KADR Ü KIYMET SÜRECİ
Bin aydan hayırlı Kadir Gecesi’ni idrâk ettik. Ülkemiz, Türk-İslâm âlemi ve hepimiz için mübârek, beşeriyet için hayırlara vesîle olsun inşâllâh. Ama gecenin gündüzü devâm ediyor. Zîrâ, şu günümüz de KADİR GECESİ’nin devâmı niteliğinde. Fazîleti tüm enginliğiyle sürüyor. Nitekim Efendimiz (SAV) şöyle buyuruyor:
“Dört gece vardır ki, geceleri gündüzleri, gündüzleri de geceleri gibi (fazîletli)dir: O gün ve gecelerde Allâh Teâlâ, yağmur ve bereketi bol bol ihsan eder;
insanları cehennemden âzâd eder, çok miktarda ihsanda bulunur.
Bunlar KADİR GECESİ ve SABÂHI, ARİFE GECESİ ve SABÂHI,
BERAT GECESİ ve SABÂHI, CUMÂ GECESİ ve SABÂHI.”
SÜREÇLER SÜRÜYOR
Kaldı ki, kutlu RAMAZAN SÜRECİ bir yana, Kadir Gecesi’ni son 10 günün tek rakamlı gecelerinde aramamıza dâir hadis de hepimizin mâlûmu. Onu geçtik, Arife ve Bayrama da ramak kaldı. Sizin anlayacağınız rahmet ve bereket süreci tüm kuşatıcılığıyla sürüyor. Özellikle şu finâl günleri fırsat içinde fırsat gibi. Ne mutlu kadr ü kıymetini bilenlere.

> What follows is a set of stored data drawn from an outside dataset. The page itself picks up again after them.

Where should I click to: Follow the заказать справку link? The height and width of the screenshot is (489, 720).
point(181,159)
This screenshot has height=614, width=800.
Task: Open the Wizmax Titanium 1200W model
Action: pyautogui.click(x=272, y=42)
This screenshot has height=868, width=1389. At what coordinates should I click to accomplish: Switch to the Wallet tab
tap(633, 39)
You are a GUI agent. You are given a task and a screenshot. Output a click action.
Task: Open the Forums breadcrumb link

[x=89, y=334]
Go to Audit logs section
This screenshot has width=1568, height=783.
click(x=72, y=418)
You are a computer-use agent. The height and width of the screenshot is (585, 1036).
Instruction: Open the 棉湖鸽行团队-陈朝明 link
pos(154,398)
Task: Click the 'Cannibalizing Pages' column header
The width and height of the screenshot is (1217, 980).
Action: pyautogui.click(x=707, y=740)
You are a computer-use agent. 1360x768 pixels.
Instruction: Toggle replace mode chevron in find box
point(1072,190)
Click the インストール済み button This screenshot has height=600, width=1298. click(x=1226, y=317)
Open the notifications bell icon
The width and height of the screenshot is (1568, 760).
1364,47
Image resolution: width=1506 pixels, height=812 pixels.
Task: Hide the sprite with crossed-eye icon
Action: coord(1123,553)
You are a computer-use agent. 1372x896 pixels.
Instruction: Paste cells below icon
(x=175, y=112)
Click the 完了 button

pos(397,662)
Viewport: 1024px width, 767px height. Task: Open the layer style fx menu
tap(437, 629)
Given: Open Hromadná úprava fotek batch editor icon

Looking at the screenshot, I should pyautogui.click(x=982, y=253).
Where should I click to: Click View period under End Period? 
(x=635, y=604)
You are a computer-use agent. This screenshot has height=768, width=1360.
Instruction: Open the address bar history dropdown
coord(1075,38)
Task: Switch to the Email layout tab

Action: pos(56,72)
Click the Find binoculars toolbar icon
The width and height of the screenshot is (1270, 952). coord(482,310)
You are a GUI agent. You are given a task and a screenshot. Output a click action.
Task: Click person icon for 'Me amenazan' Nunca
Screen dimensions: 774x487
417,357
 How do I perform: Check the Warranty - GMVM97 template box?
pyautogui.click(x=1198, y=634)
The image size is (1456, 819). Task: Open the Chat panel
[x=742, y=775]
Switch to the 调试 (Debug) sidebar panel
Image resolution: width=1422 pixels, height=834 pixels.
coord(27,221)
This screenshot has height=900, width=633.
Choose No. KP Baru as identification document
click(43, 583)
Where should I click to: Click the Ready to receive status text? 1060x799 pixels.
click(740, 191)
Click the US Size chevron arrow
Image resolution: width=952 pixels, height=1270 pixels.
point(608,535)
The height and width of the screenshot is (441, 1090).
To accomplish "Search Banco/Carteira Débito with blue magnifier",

Kadr ü kıymetini bilmemiz gereken diğer bir süreç de REFERANDUM SÜRECİ. Eğer düşünülürse, Rabbimizin yılların gayret ve çilelerinin bereketi olarak lûtfettiği hamiyetperver idârecilerimiz, bizler için daha güzel bir gelecek demek olan düzenlemeleri önümüze getiriyorlar. Alışılmış çarpıklık ve kirliliklerden yana olan ŞER CEPHESİ, bin türlü demagojiyle süreci aksatmaya çalışıyor. Ancak, böyle fırsatlar her zaman gelmez.
ERKAN YOLAÇ, SELAHATTİN DEMİRTAŞ?
Meşhur Erkan YOLAÇ’ın Evet-Hayır’ı, kişisel ve toplumsal hayâtımızın, hattâ kritik geleceğimizin tam merkezine oturdu. Kimi evet diyor, kimi hayır. Erkan YOLAÇ’ın derdi, ikisini de söyletmemekti. Şimdi BDP’li Selâhattin DEMİRTAŞ, BARIŞ ve DEMOKRASİ’nin önünü tıkamak adına aynı şeyi yapmaya çalışıyor. Polemiklere sığınıp, bir nevî mızıkçılık yaparak, “ben bu işte yokum!” demeye getiriyor. Çünkü, ÖZGÜRLÜKLER artınca, onun varlığının bir anlamı kalmayacak. İstismâr edecek şey kalmıyor. Hâlbu ki, fikri olan insan ya evet demeli, ya da hayır. Kaldı ki AÇILIM PAKETİ’nin en önemli adımı olan REFERANDUM en çok kendilerini ilgilendiriyor. Ne demişler, en kötü karar bile kararsızlıktan iyidir. Şimdi önümüzde bir REFERANDUM var. Ya EVET diyeceksin, ya da HAYIR! Ortası yok. Ertesi de yok!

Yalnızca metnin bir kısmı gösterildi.